## Instructions for the task
From the listing below, reproduce word for word the part that opens with the line containing "You are a GUI" and closes with the line containing "Task: Toggle the LAN only option"; reproduce nothing else.

## Information supplied
<<<<
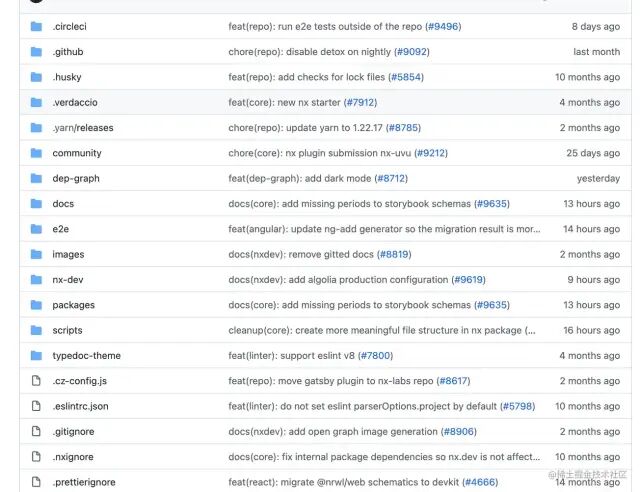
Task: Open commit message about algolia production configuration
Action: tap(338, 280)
>>>>
<<<<
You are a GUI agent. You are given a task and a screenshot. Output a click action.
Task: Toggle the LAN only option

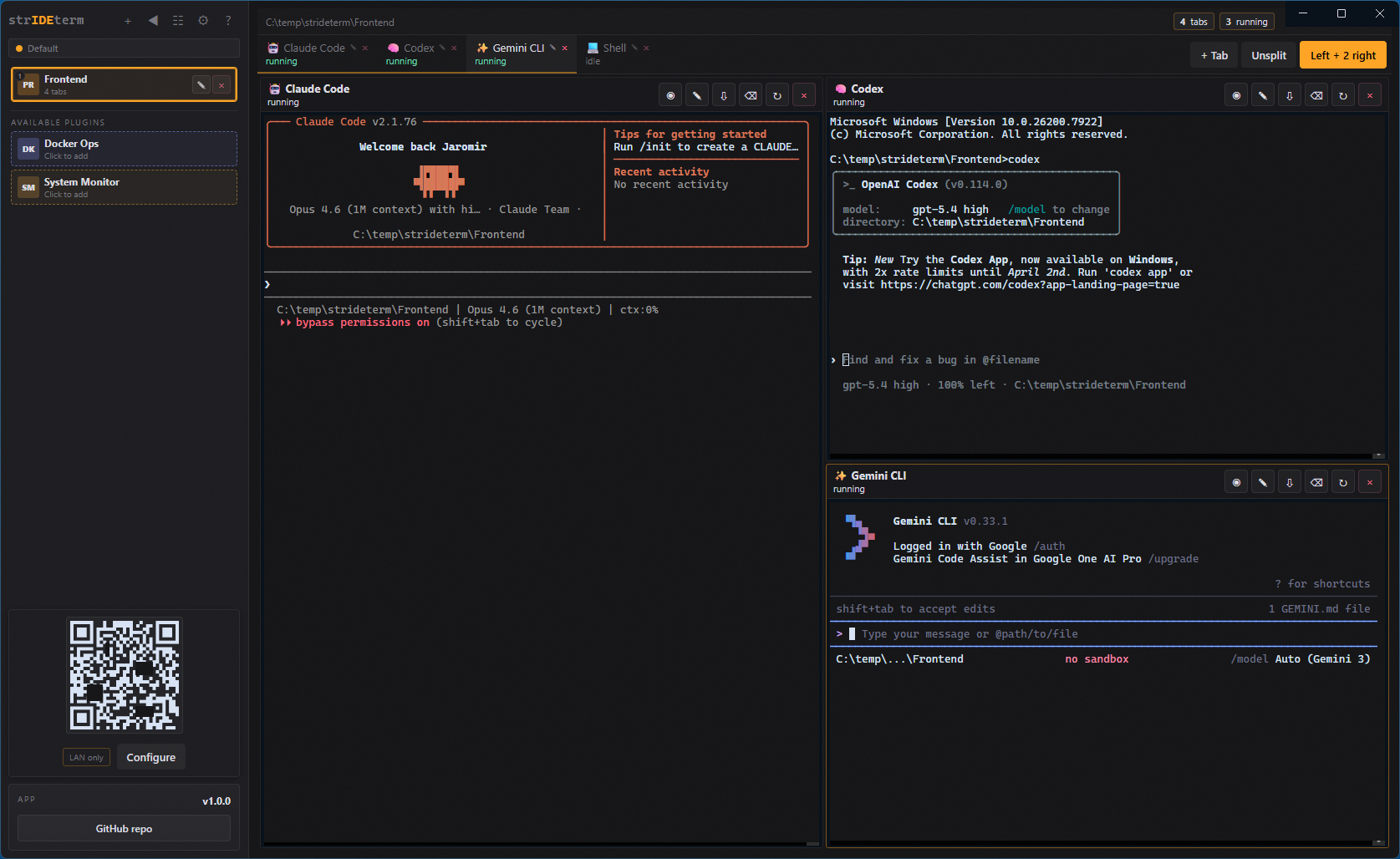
>>>>
<<<<
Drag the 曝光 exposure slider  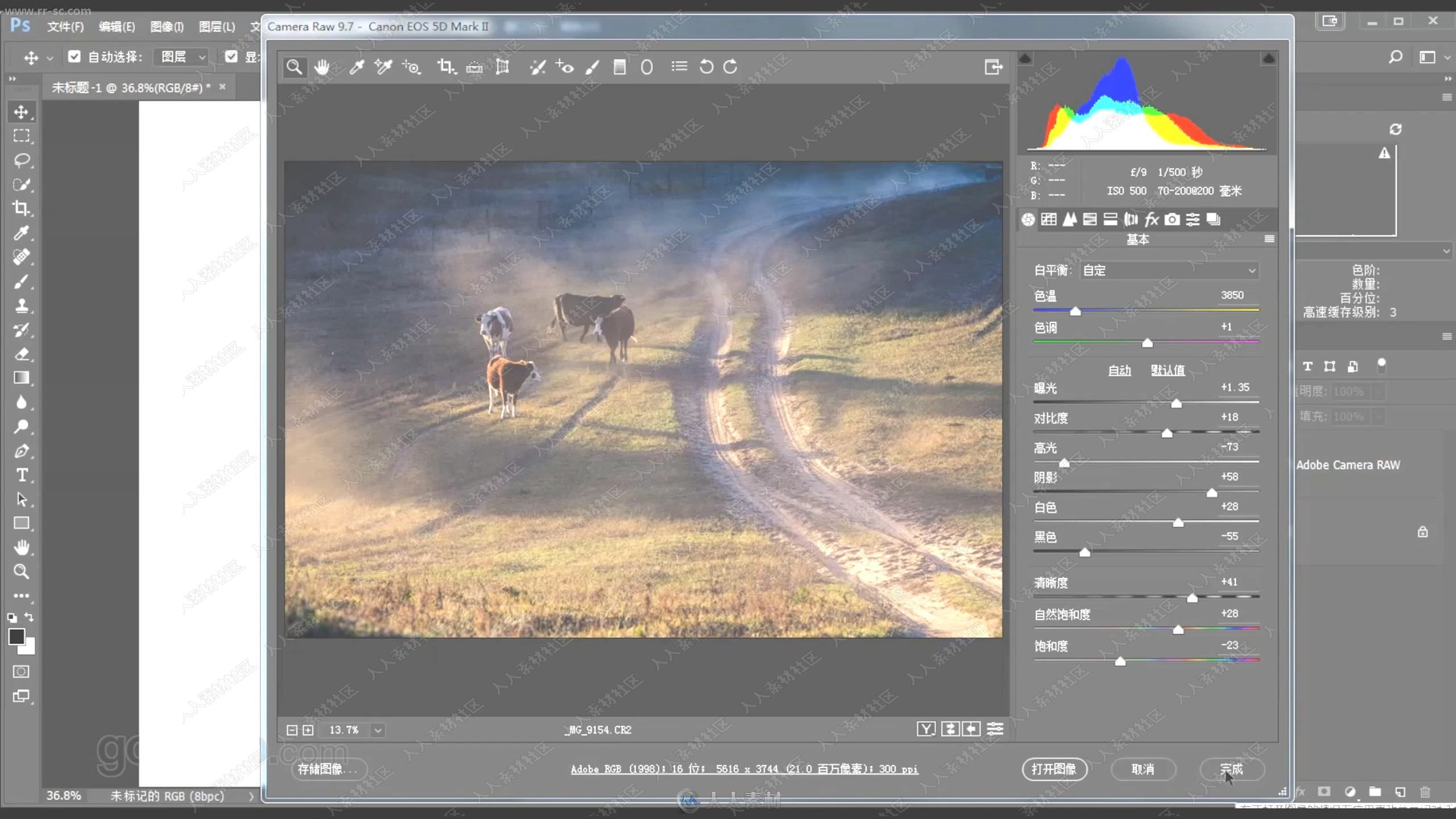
>>>>
## Result for this task
You are a GUI agent. You are given a task and a screenshot. Output a click action.
Task: Toggle the LAN only option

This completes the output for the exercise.